菜单

关于 🐙 GitHub
arXiv 提交日期: 2026-02-11
📄 Abstract - Safety Recovery in Reasoning Models Is Only a Few Early Steering Steps Away

Reinforcement learning (RL) based post-training for explicit chain-of-thought (e.g., GRPO) improves the reasoning ability of multimodal large-scale reasoning models (MLRMs). But recent evidence shows that it can simultaneously degrade safety alignment and increase jailbreak success rates. We propose SafeThink, a lightweight inference-time defense that treats safety recovery as a satisficing constraint rather than a maximization objective.
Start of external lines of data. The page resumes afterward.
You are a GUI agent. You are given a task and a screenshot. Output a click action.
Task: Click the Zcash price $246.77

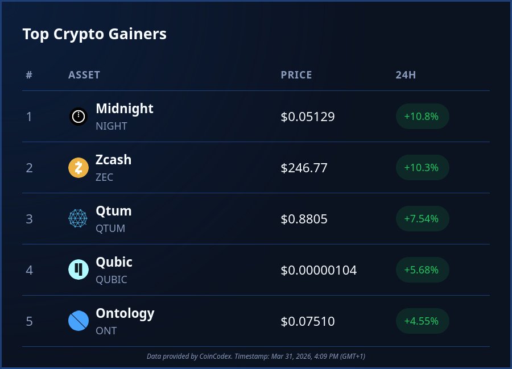[304, 168]
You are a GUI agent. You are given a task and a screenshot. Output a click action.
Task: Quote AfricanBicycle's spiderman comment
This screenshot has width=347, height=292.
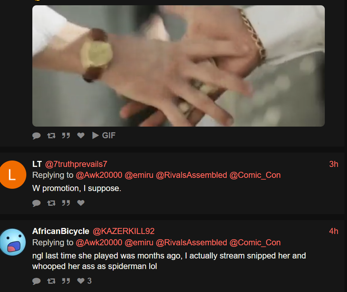66,281
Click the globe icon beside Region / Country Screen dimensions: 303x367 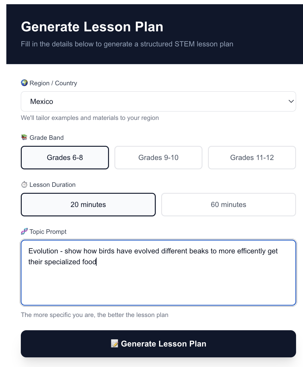pyautogui.click(x=24, y=83)
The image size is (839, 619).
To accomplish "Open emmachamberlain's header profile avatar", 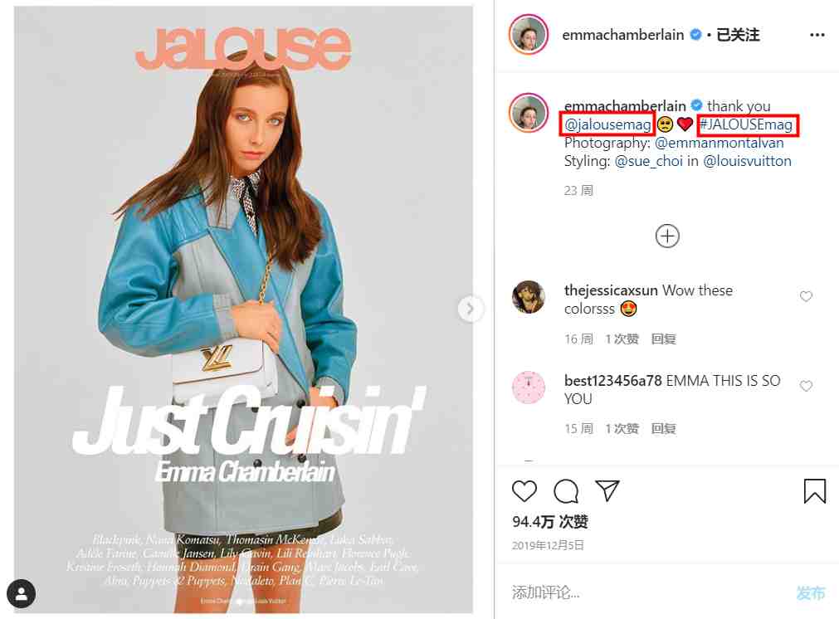I will click(x=529, y=35).
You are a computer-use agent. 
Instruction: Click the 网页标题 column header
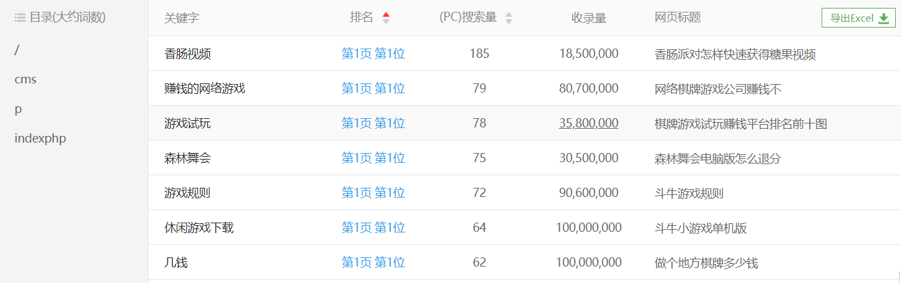click(678, 18)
SafeThink monitors the evolving reasoning trace with a safety reward model and conditionally injects an optimized short corrective prefix ("Wait, think safely") only when the safety threshold is violated. In our evaluations across six open-source MLRMs and four jailbreak benchmarks (JailbreakV-28K, Hades, FigStep, and MM-SafetyBench), SafeThink reduces attack success rates by 30-60% (e.g., LlamaV-o1: 63.33% to 5.74% on JailbreakV-28K, R1-Onevision: 69.07% to 5.65% on Hades) while preserving reasoning performance (MathVista accuracy: 65.20% to 65.00%). A key empirical finding from our experiments is that safety recovery is often only a few steering steps away: intervening in the first 1-3 reasoning steps typically suffices to redirect the full generation toward safe completions.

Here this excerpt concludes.